B USDA Forest Service, Missoula Fire Sciences Laboratory, PO Box 8089, Missoula, MT 59808, USA.
C Arctic Slope Regional Corporation (ASRC), Research and Technology Solutions, US Geological Survey Earth Resources Observation and Science (EROS), 47914 252nd Street, Sioux Falls, SD 57198, USA.
D US Geological Survey, Center for Earth Resources Observation and Science (EROS), 47914 252nd Street, Sioux Falls, SD 57198, USA.
E US Geological Survey, 12708 Roark Court, Reston, Reston, VA 20192, USA.
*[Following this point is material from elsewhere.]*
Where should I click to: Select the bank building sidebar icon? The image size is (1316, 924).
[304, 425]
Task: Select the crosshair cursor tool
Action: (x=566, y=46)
F Corresponding author. Email: mark.cochrane@sdstate.edu
International Journal of Wildland Fire 21(4) 357-367 https://doi.org/10.1071/WF11079
Submitted: 14 June 2011 Accepted: 26 October 2011 Published: 9 March 2012
Journal Compilation © IAWF 2012
Abstract
Human land use practices, altered climates, and shifting forest and fire management policies have increased the frequency of large wildfires several-fold. Mitigation of potential fire behaviour and fire severity have increasingly been attempted through pre-fire alteration of wildland fuels using mechanical treatments and prescribed fires. Despite annual treatment of more than a million hectares of land, quantitative assessments of the effectiveness of existing fuel treatments at reducing the size of actual wildfires or how they might alter the risk of burning across landscapes are currently lacking. Here, we present a method for estimating spatial probabilities of burning as a function of extant fuels treatments for any wildland fire-affected landscape. We examined the landscape effects of more than 72 000 ha of wildland fuel treatments involved in 14 large wildfires that burned 314 000 ha of forests in nine US states between 2002 and 2010. Fuels treatments altered the probability of fire occurrence both positively and negatively across landscapes, effectively redistributing fire risk by changing surface fire spread rates and reducing the likelihood of crowning behaviour. Trade offs are created between formation of large areas with low probabilities of increased burning and smaller, well-defined regions with reduced fire risk.
Additional keywords: FARSITE, fire behaviour, fire extent, fire management, fire modelling, fire risk, fire spread.